__Your assignment__
In the records below, the line with "Ξεκλείδωμα (567, 482)" opens the range and the line with "Vita (139, 843)" closes it; print that range exactly and nothing else.

_ _ _

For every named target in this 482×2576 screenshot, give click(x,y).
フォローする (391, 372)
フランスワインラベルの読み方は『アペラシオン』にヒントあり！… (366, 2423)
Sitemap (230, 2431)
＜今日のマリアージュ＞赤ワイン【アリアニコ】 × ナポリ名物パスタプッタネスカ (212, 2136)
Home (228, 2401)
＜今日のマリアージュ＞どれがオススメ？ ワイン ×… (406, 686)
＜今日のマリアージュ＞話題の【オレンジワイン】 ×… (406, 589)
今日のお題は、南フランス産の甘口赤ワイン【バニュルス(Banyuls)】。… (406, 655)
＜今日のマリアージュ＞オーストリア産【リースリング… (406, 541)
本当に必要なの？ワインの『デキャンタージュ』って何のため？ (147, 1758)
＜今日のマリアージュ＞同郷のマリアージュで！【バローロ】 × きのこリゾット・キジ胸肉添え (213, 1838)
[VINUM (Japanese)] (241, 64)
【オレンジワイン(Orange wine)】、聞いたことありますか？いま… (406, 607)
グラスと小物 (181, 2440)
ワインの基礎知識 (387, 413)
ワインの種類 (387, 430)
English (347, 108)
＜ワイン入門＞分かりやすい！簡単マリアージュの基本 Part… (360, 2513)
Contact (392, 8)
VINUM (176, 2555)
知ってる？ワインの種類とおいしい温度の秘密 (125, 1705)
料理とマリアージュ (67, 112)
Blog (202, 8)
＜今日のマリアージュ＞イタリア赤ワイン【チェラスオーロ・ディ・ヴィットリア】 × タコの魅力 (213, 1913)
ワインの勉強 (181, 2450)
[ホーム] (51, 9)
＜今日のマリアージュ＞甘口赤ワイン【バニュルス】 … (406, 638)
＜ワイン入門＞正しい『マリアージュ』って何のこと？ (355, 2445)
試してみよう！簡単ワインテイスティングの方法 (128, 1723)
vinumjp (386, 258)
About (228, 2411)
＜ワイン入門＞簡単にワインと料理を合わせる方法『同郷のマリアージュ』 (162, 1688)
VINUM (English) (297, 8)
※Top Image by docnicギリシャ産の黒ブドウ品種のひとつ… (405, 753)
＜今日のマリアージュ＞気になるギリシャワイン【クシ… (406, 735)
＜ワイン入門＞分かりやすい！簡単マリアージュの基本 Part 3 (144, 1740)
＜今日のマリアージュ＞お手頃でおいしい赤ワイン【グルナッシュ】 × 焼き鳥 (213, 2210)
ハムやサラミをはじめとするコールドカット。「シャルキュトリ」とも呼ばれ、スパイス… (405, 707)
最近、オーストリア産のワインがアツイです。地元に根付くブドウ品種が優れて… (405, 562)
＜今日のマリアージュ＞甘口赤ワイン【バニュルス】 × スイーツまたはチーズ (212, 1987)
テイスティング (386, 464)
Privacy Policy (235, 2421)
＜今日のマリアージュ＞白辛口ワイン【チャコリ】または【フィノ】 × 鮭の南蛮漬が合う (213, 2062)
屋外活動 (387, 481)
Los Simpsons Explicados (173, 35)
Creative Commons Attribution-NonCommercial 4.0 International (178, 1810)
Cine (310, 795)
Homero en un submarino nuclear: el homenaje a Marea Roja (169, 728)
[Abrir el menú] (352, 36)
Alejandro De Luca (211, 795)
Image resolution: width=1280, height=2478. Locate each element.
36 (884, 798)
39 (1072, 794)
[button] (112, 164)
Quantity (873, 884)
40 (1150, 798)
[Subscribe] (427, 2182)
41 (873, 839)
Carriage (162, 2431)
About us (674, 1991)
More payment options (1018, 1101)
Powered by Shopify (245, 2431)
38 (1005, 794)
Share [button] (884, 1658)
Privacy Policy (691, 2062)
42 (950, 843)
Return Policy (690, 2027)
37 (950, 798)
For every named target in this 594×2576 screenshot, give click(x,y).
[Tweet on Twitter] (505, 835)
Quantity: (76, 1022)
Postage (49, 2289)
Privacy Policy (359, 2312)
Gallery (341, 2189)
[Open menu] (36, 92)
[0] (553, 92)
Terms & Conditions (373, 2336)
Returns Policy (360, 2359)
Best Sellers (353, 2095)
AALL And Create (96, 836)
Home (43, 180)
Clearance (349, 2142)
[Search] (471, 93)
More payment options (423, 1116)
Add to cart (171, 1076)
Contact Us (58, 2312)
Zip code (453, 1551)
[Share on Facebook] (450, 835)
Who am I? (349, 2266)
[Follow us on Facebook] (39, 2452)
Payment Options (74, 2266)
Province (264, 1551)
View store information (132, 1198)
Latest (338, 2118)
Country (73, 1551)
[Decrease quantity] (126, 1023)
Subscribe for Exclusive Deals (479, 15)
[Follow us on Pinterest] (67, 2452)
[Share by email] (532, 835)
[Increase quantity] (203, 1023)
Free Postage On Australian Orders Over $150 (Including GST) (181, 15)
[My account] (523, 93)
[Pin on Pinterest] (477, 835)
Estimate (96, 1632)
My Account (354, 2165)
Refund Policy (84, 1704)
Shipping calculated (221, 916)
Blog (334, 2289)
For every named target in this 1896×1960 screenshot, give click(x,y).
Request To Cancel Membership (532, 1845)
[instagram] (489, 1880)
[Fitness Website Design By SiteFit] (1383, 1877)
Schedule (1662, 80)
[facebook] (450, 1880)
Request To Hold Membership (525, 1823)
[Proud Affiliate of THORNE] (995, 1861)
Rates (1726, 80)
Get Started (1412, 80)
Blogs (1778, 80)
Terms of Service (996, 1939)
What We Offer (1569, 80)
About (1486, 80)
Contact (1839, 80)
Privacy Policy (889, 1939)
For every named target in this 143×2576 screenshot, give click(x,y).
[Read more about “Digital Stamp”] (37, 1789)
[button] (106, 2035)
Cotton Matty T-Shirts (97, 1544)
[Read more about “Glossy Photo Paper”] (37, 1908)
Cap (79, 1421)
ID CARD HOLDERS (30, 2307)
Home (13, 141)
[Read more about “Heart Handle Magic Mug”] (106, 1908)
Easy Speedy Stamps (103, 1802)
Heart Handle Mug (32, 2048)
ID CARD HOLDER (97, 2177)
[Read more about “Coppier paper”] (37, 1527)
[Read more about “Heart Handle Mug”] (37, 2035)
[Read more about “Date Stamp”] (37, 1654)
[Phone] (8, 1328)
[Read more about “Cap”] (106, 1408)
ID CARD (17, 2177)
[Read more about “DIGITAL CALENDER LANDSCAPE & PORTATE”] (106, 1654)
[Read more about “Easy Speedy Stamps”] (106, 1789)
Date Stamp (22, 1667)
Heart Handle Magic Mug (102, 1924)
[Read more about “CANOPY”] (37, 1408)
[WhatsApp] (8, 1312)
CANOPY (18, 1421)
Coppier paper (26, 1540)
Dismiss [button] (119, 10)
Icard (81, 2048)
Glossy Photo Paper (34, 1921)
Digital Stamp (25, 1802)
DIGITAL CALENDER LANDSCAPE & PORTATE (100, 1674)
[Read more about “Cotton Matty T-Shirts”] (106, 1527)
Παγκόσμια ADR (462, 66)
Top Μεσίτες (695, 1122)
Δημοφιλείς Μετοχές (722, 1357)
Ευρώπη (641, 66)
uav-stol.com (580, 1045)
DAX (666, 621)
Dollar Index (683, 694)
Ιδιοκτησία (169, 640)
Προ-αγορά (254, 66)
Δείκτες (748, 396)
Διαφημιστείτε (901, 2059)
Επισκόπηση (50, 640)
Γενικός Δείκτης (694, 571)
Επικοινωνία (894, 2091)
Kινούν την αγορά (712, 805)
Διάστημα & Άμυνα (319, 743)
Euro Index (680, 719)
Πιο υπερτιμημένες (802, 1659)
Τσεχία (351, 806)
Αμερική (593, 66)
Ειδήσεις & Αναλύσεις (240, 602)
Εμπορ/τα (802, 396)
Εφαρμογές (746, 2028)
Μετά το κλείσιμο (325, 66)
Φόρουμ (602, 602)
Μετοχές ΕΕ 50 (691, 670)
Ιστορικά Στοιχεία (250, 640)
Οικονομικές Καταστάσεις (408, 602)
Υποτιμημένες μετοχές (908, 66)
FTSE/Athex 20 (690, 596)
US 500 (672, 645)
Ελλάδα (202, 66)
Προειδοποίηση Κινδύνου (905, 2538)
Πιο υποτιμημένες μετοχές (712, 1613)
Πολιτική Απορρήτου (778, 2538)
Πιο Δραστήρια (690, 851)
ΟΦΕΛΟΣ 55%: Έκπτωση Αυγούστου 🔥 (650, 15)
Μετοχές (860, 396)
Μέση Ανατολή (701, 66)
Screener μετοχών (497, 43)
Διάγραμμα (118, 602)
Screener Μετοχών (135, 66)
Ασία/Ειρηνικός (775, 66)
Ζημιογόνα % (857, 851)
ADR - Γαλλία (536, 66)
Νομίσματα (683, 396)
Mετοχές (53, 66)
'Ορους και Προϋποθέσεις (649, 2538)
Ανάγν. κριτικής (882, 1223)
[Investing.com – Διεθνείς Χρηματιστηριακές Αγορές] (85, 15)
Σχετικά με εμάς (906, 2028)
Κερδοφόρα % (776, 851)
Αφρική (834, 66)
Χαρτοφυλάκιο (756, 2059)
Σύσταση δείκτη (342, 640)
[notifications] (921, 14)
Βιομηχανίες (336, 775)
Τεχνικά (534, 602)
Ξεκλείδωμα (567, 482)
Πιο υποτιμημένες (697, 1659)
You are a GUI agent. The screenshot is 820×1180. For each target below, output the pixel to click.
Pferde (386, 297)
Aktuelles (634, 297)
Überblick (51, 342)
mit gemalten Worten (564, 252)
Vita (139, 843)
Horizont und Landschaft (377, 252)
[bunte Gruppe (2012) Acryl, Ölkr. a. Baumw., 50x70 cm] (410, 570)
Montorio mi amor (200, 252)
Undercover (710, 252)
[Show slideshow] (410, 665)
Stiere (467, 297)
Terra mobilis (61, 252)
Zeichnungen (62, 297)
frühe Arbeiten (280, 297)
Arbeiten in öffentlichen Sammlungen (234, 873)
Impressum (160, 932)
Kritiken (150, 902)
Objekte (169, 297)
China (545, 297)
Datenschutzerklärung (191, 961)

_ _ _

__Result of the exercise__
Ξεκλείδωμα (567, 482)
Πιο υποτιμημένες (697, 1659)
You are a GUI agent. The screenshot is 820×1180. For each target below, output the pixel to click.
Pferde (386, 297)
Aktuelles (634, 297)
Überblick (51, 342)
mit gemalten Worten (564, 252)
Vita (139, 843)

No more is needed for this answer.